### [EXERCISE TEXT]
——
I spent much of my 24th birthday dripping in sweat and tears.
Armloads of belongings in hand, I loaded everything in the world that I own in the back of a Chevy coup and small SUV on Friday.
My apartment room was barren. The white walls that’ve witnessed my life for the last year, silenced. An odd energy filled the room, like the ghosts of outlived moments haunting me with their happiness, smiles and pain.
My birthday, April 22, oddly coincided this year with Good Friday, a move to a new job out of state and a painful breakup in a sort of head-on collision of Christianity, careerism and grief.
I came to a standstill in the middle of the room, breathed in the ghosts and sobbed.
It was as if someone was raking a garden claw through my chest cavity.
Letting go of loved ones can be every bit as painful as physical hurt, psychologists say, since the same parts of our brains are activated to alert us to wounds. I’d spent most of the week choking back tears, saying goodbye and wilted in an empty room. Friday was the epitome as I stripped my life of everything familiar and watchedVictoria,Texas fade in my rearview mirror. It left me with the resounding question, why do they call this “good” Friday anyway?
——
### [RECORD SET]
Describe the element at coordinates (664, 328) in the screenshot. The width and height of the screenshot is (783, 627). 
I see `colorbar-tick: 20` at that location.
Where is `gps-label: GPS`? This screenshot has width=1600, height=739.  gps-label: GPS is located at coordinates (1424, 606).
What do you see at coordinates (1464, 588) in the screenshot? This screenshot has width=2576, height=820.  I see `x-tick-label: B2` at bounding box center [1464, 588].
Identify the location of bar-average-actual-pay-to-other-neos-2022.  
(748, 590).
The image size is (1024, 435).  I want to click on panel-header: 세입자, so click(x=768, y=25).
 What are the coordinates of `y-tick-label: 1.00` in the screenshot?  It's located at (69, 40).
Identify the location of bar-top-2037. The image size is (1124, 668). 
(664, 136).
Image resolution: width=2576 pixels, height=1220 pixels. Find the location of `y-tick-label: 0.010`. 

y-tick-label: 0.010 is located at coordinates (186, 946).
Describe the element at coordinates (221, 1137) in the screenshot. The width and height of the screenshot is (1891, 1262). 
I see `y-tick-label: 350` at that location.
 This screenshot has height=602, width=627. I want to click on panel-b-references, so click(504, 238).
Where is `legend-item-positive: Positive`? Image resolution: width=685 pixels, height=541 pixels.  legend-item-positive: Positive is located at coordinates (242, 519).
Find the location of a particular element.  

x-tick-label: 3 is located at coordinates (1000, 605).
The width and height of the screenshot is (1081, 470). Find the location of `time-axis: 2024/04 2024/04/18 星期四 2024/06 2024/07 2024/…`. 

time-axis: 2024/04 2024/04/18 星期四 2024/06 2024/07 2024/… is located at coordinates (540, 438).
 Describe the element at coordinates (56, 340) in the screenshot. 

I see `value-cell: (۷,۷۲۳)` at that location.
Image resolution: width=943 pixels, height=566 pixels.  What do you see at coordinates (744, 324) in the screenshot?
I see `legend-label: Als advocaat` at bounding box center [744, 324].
——
### [YOUR ASSIGNMENT]
Please carry on the essay about the birthday move with its next few paragraphs, starting after its final sentence. The records are separate material, unrelated to the essay about the birthday move.

### [REPLY]
Later my mother was harried, readying a church discussion topic about the Easter resurrection. She explained – in the warm, nudging way mothers do – that it’s called Good Friday because in Christianity it was the day Christ died to save us from ourselves.
It was morbid, but happy thought nonetheless that someone wanted to save me from the wilted spot in my empty room. Then I thought about her topic of new life, resurrection and the beauty that can follow death.
You see, in order to fully understand life, means first understanding death. For the past year I’ve worked with a group of beautiful people doing a documentary about faith, hope and dying called “Breadth of Hope.” Three of them have a terminal disease called amyotrophic lateral sclerosis. I hugged goodbye to each of them for one last time knowing the reality of ever seeing them alive again might be slim. It’s was a sad, sad nightmare that slowly crushed my heart as I left the town.
But, the beautiful part about life is that these people, and those who love them, have already accepted the idea of their own death.
“We’re all terminal. Get over it,” says the Rev. Bill Hassel, who is living with the disease.
Death is a part of life, and in order to experience it fully, vivid and vibrant, we’ve got to accept the moments of pain, the moments of grief because on the other side of it lies better times and a joy we’ll seek out in even in our simplest moments.
Life has a special way of balancing both pleasure and pain like the subtle ying-yang of positive energy constantly washing out of the negative.
And after a basket full of used Kleenex and a 120-mile trek toHouston on my birthday, I came to a calm, soothing realization: life this side of heaven will never be perfect. So, learn to deal with the imperfection, accept death and grow.
Only by doing that can we truly know joy.
And with that my heart healed ever so slightly, I found peace, and indeed eventually, it was a “good” Friday.